By Elizabeth Poindexter | Photography by John Michael Simpson

Imagine this scenario: You have 90 days to secure $2.5 million. Durham entrepreneur Nish Evans made it happen in 2019; she raised the necessary capital and made her first commercial real estate acquisition of 112 W. Main St., a nearly 100-year-old building in the heart of downtown. 

She purchased the West Main Street property from Elaine Curry and Dawn Paige of Empress Development LLC, who were the second generation of Black owners of the building. Nish became the third. 

“I just think that speaks volumes in terms of intentionality around Black business owners,” Nish says. “I’m really out to be the best businesswoman that I can be. … It’s just such a beautiful story to know what those who were before me have done.” 

Nish launched Lennox and Grae Inc., a commercial real estate investment firm, in 2018, and Lennox and Grae Construction Inc. followed in 2020. Nish has acquired three properties in Durham, including 216 Rigsbee Ave. and 310 E. Main St., a historical landmark where she plans to open office space this year for herself and her two employees. 

“I operate with a certain level of confidence, but it’s always rooted in gratitude,” Nish says. “Durham, even though it feels like this growing or expanding urban culture, is still small enough where you can build these really close and intimate relationships.” 

Those connections helped Nish cultivate a team of supporters who believe in her vision of pursuing construction and real estate, including Andrew Philipps, who worked at her former employer, CT Wilson Construction Co., and acted as a business advisor who was instrumental to her success. 

“Everyone is like a sounding board,” she says. … “That continues to help me stay empowered in terms of the direction of the company.” 

Nish graduated in 2006 from N.C. State University with a degree in anthropology and then pursued finance at Square 1 Bank, which was acquired in 2019, before obtaining a certificate from N.C. State in construction management in 2018. She also obtained her real estate license along the way. 

She has raised a combined $8.5 million in capital to acquire 32,000 square feet of real estate in downtown Durham and an additional 82,500 square feet in Rocky Mount, North Carolina.
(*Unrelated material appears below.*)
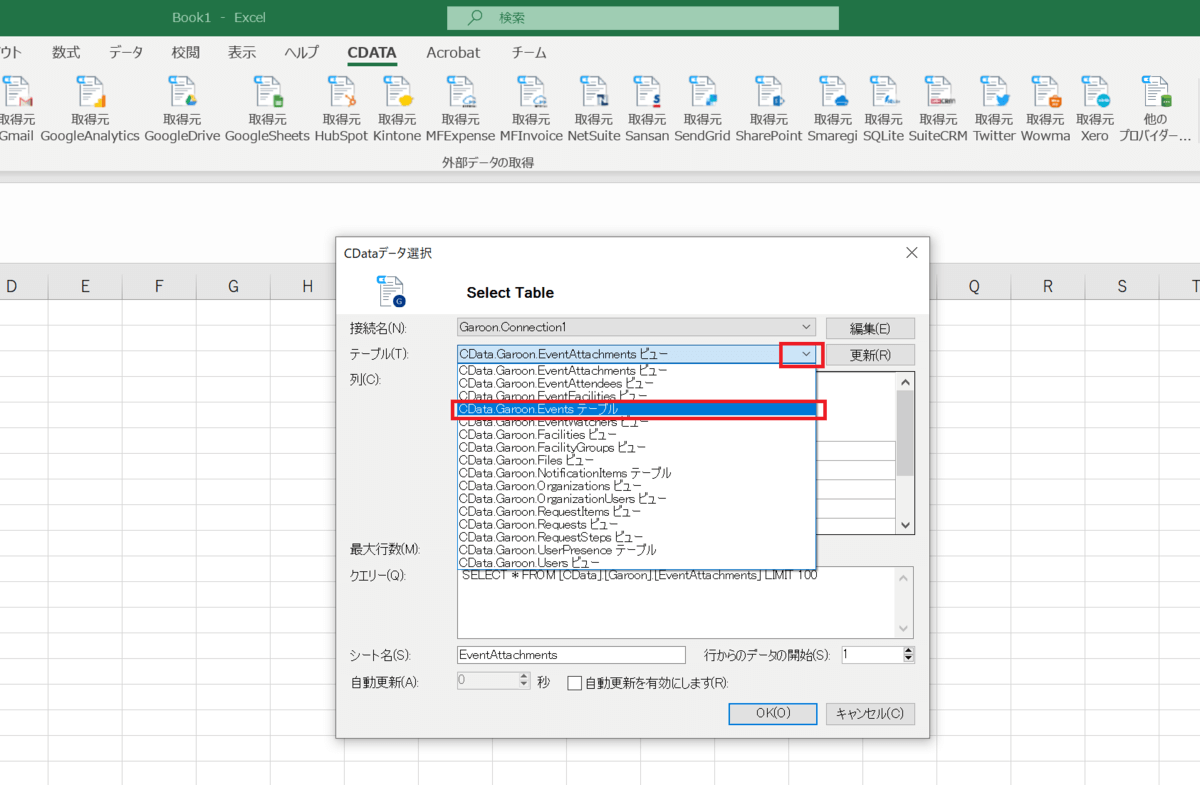
Task: Open the Acrobat ribbon tab
Action: (453, 53)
As managing partner, her companies strike a balance between being intentional in providing opportunities for local businesses and her investment partners’ goals. Her current tenants include Empower Dance Studio, Morningstar Law Group and Luna Rotisserie and Empanadas; the LGBTQ Center of Durham plans to move from Hunt Street to 310 E. Main St. early this summer. 

Nish says she is already linked up with the next generation of management at Lennox and Grae – her two sons, Ellery Lennox, 9, and Zoelen Grae, 8, for whom Lennox and Grae is named. 

“For now, they take it pretty seriously about taking over the company and being the future leadership,” Nish says. “But some days, they talk about being a Pokémon trainer. … It makes me laugh. 

“I wanted to create in my mind what motherhood looks like,” Nish says. “… My goal is: I hope you see Mom dream and build.” 

Her aspirations have a familial connection to the past as well. She learned in late 2021 that both her paternal and maternal great-grandfathers worked in construction. 

“I really think I am bringing into fruition some of the dreams they had,” she says. “I get emotional when I think about it, but it’s one of the most beautiful things.” 

Nish also serves on the board of several organizations, including Downtown Durham Inc., Central Park School for Children, Durham YMCA and Made in Durham. When she meets other women in leadership positions, especially in construction, she advises them as best as she can. 

“I always encourage women, especially women, to remind themselves that they are smart enough to figure it out,” she says. “Durham has been my start. I know there are so many other opportunities that are out there.”